# A few from this morning.



## David Seaba (Jul 10, 2016)

I finally got a little shop time and made these up this morning. 

Thank you for looking. 

David

Reactions: Like 2 | EyeCandy! 7 | Way Cool 1


----------



## duncsuss (Jul 10, 2016)

These look great! What kind of burl is that, David -- olive?

Reactions: Thank You! 1


----------



## David Seaba (Jul 10, 2016)

@duncsuss 
It's black ash burl. The other is amboyna burl . Thank you for the kind words.

Reactions: Like 1


----------



## rdabpenman (Jul 11, 2016)

Nicely done.

Les

Reactions: Thank You! 1


----------



## Tony (Jul 11, 2016)

Beautiful pens David!
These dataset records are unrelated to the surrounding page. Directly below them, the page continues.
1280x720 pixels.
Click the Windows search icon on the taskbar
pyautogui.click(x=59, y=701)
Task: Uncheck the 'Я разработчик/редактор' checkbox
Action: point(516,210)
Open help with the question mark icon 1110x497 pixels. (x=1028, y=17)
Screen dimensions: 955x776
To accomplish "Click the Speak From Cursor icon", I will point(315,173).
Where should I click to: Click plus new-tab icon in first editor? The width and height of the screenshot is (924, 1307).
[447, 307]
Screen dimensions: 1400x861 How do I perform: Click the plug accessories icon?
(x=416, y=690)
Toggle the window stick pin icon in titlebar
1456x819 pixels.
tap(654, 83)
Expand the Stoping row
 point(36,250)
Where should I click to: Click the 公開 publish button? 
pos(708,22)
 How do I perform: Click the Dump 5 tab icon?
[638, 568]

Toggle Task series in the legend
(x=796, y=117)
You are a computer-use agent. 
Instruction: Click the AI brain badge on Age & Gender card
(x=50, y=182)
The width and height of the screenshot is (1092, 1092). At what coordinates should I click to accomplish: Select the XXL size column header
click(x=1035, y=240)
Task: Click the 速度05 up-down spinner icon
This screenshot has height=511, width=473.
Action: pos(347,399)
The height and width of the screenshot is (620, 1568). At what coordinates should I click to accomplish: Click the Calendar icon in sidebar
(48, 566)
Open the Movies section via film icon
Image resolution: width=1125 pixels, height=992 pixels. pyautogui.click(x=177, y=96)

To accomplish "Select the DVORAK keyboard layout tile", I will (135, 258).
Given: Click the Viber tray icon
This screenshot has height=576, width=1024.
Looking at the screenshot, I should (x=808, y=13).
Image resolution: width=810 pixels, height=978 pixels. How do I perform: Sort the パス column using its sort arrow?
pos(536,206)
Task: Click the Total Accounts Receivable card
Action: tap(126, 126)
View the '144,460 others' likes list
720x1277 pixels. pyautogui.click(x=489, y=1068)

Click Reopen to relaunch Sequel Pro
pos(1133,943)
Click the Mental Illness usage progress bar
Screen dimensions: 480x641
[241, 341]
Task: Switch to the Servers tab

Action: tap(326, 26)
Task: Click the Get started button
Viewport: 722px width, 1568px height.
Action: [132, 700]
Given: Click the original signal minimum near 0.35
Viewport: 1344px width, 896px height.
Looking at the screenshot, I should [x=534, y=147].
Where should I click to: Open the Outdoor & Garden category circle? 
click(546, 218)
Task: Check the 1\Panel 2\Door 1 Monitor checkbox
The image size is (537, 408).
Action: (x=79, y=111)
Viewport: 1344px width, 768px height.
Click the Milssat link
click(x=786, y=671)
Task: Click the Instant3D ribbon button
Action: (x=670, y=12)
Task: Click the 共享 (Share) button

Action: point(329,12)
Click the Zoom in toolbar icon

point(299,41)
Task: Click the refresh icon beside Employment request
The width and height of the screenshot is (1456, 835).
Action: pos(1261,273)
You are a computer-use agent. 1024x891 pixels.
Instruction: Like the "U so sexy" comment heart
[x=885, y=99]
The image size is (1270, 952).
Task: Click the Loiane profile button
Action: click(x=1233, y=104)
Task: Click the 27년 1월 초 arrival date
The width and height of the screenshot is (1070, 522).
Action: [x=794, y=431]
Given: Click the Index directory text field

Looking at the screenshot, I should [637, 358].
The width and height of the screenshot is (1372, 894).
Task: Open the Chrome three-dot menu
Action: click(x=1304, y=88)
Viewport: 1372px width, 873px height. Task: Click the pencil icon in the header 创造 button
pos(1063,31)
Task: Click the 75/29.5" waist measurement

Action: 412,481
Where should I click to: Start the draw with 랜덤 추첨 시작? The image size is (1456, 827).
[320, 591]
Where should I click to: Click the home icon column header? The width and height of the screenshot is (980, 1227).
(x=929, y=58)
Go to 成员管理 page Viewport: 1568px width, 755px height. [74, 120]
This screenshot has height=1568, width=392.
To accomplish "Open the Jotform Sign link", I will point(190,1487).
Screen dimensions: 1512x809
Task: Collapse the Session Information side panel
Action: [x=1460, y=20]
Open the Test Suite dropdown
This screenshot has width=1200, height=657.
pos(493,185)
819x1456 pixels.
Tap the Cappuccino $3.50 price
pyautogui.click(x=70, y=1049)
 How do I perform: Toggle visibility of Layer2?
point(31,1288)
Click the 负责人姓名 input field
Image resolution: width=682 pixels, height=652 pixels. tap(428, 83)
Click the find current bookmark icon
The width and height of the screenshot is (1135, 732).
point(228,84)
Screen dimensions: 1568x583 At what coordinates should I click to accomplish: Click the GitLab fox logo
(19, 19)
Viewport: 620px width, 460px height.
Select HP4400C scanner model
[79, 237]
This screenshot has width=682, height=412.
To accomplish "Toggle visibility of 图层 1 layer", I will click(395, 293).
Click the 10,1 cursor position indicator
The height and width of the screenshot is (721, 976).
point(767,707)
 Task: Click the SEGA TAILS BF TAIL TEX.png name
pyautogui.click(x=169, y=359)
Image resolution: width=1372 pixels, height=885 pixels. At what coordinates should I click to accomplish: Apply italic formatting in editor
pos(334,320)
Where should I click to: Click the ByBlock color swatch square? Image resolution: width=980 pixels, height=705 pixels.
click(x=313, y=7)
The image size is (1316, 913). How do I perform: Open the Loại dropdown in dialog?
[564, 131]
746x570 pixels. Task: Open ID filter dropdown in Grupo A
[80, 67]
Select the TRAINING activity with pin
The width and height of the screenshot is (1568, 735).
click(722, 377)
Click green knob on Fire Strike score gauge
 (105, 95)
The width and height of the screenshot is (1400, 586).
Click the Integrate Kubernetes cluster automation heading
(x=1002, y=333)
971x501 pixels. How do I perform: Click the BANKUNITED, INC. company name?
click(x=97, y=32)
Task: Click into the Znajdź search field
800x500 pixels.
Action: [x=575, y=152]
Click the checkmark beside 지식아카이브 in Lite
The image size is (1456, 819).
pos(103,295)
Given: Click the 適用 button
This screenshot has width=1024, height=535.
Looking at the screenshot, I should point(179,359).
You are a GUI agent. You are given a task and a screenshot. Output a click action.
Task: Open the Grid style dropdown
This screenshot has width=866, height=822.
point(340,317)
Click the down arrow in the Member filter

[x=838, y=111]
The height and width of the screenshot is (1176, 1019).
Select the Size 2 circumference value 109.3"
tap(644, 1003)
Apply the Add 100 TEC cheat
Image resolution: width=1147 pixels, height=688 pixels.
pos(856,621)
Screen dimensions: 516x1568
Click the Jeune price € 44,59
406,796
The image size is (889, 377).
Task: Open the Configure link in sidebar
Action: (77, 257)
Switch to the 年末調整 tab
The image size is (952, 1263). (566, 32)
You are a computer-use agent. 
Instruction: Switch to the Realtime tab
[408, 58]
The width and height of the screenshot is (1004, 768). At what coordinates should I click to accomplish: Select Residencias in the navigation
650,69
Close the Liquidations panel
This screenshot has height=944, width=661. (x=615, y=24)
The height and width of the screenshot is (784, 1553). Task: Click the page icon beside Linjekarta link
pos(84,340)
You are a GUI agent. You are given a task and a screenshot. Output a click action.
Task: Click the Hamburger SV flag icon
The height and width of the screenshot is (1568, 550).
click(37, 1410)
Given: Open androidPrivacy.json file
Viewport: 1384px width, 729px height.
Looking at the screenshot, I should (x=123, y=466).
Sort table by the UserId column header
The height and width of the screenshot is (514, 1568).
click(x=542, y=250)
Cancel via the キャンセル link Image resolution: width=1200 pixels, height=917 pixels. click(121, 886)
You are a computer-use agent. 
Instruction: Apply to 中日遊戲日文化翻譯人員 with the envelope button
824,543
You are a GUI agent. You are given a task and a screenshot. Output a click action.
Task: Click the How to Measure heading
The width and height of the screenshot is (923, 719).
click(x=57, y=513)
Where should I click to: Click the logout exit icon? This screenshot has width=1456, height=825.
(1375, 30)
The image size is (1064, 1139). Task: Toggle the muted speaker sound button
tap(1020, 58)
Tony

Reactions: Thank You! 1


----------



## manbuckwal (Jul 11, 2016)

Handsome! I really like the Jr Arons

Reactions: Thank You! 1


----------



## Ray D (Jul 13, 2016)

Very nice. I haven't made pens in years but all this beautiful work is making me want to revisit these.
Ray

Reactions: Thank You! 1


----------



## Sprung (Jul 14, 2016)

Nice, David! I especially like that Black Ash Burl - and it pairs nicely with the kit.

Reactions: Thank You! 1


----------